If you haven’t read my other posts on the Microsoft Power Platform, please check those out, here:
- Microsoft Power Platform – What is it?
- Microsoft Power Automate – What is it?
- Microsoft Power Apps – What is it?
In this episode, we’ll take a quick look at Microsoft Power Virtual Agents. This is one of the newer products in the Microsoft Power Platform lineup. It allows you to create chatbots with no-code, that you can then plugin to your website. In all honesty, when I initially heard of chatbots, I was thinking of R2-D2 and C3-PO but I soon had to recalibrate my expectations… these chatbots are more along the lines of a Roomba with a Siri ducted-taped on top. You can feed it some “trigger phrases” and then associate those phrases to some pre-canned content and it can handle those basic scenarios in a conversational setting.
You can certainly get fancier, having the bot ask follow-up questions, operate on conditional logic, trigger other automated flows, etc. But you’ll have to build out those complex interactions methodically to have the chatbot handle those more involved scenarios.

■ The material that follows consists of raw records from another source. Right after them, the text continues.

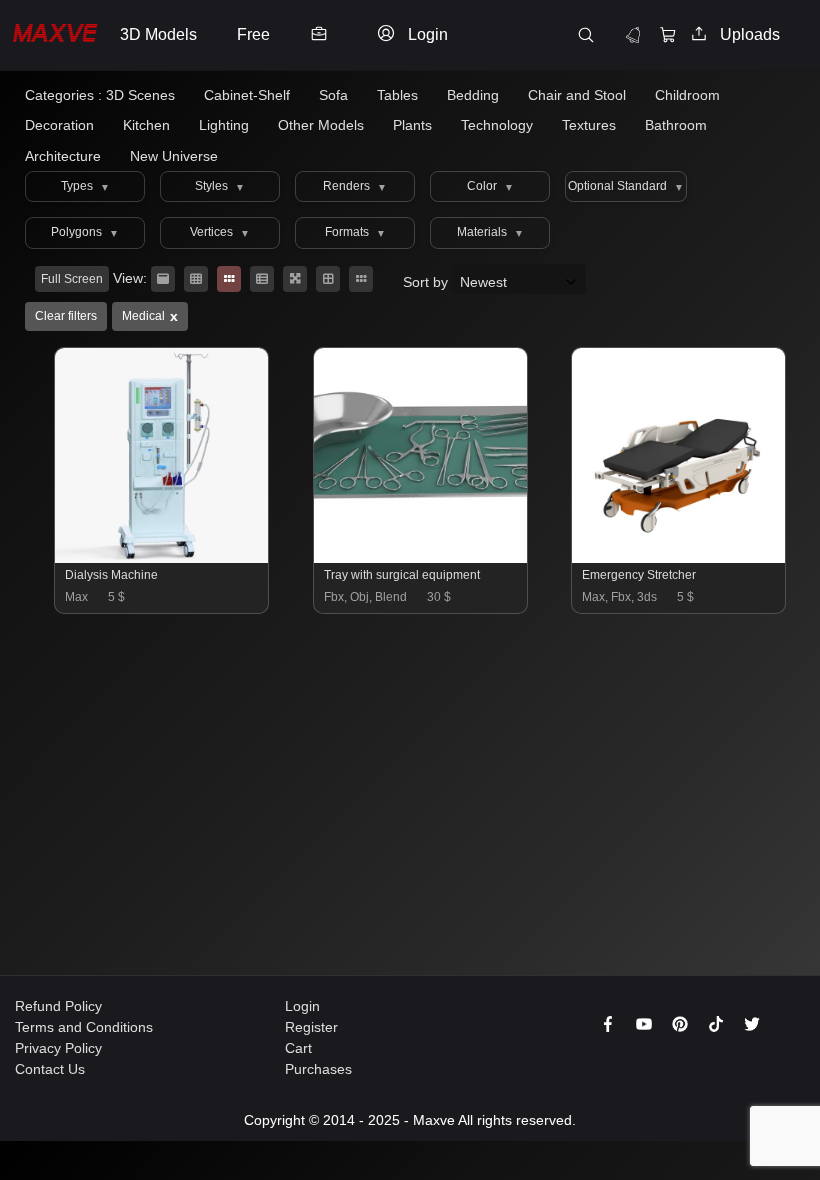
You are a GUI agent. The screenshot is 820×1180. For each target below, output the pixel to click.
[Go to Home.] (55, 35)
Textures (589, 125)
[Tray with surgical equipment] (421, 558)
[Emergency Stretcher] (679, 558)
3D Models (158, 34)
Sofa (333, 95)
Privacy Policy (58, 1048)
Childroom (687, 95)
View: (130, 278)
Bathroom (676, 125)
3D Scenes (140, 95)
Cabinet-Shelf (247, 95)
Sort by (427, 282)
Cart (298, 1048)
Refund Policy (58, 1006)
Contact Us (50, 1069)
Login (302, 1006)
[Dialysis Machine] (162, 558)
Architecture (63, 156)
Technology (497, 125)
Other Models (321, 125)
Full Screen (72, 279)
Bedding (473, 95)
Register (311, 1027)
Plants (412, 125)
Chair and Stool (577, 95)
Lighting (224, 125)
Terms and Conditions (84, 1027)
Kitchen (146, 125)
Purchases (318, 1069)
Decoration (59, 125)
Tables (397, 95)
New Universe (174, 156)
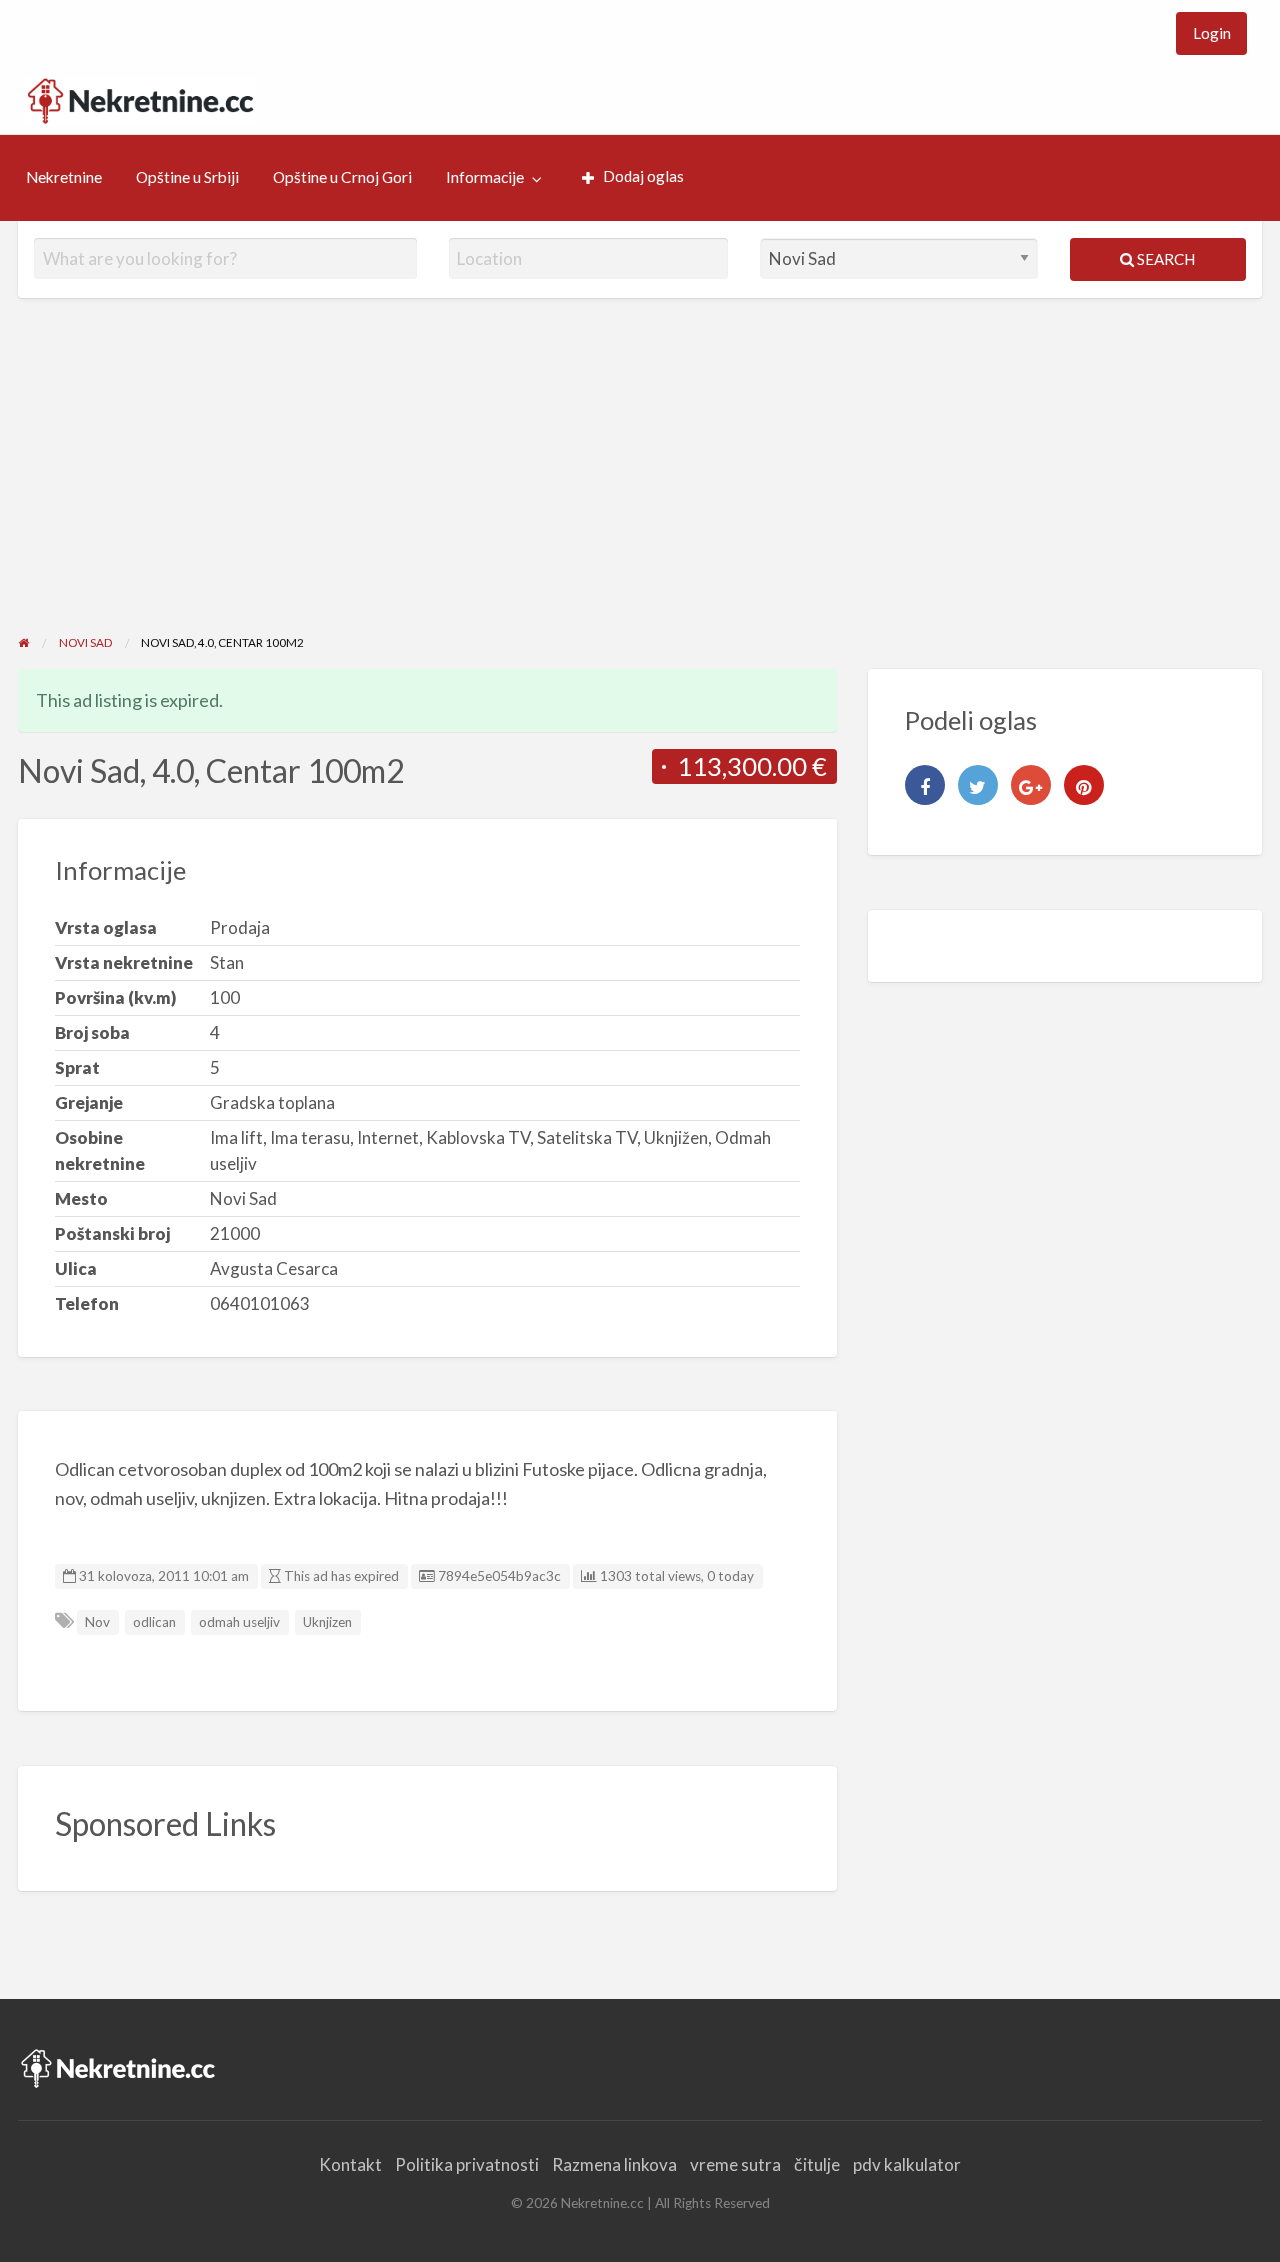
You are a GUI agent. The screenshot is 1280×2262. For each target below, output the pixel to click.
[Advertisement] (640, 483)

There is a test bot running alongside the designer. This nifty feature allows you to make a change and then immediately test that change without having to publish it anywhere or even moving to another screen.
Topics
You provide knowledge to your chat bot by adding topics. Topics are a grouping of trigger-phrases and the associated behavior when the bot encounters those triggers. For instance your “Store Hours” can be setup as a topic. You’ll feed in a lot of trigger phrases by which a human can ask that (seemingly) simple question:
- When are you open?
- When are you closed?
- What are your business hours?
- What are your store hours?
- Daily hours
- Open hours
Then you can have the chatbot respond with a message, listing out your store hours. Alternatively you can perhaps program a follow-up question:
What location are you asking about? Our Central office? or our Eastern Regional office? And based on the answer, you can program the bot to provide a different message.
Entities
These are key pieces of information that the system can extract out of a natural conversation. A name, a place, a date, a color, a number, etc. There are many entities that the system comes with. The system is smart enough to account for grammatical variations, for common misspellings and even synonyms. You can also create your custom entities to make the system smart with your own domain-specific jargon.
Parting Thoughts
With a relatively small amount of effort, you can get a lot of your first-level questions, whatever they may be for your particular business answered by the bot. This will hopefully reduce the number of phone calls and emails that you get, hopefully saving the time and money spent responding to those basic inquiries. Your store hours. The different services that you offer, that you do not offer. Contact information for various departments or individuals. Collect some basic information from an existing customer or a potential client that you can then follow-up using other means. Perhaps provide some first-level customer support for your products. There are quite a lot of use-cases for something like this. The platform also comes with a lot of analytics, out of the box that you can review to see the engagement with your bot and give you opportunities to fine-tune and improve.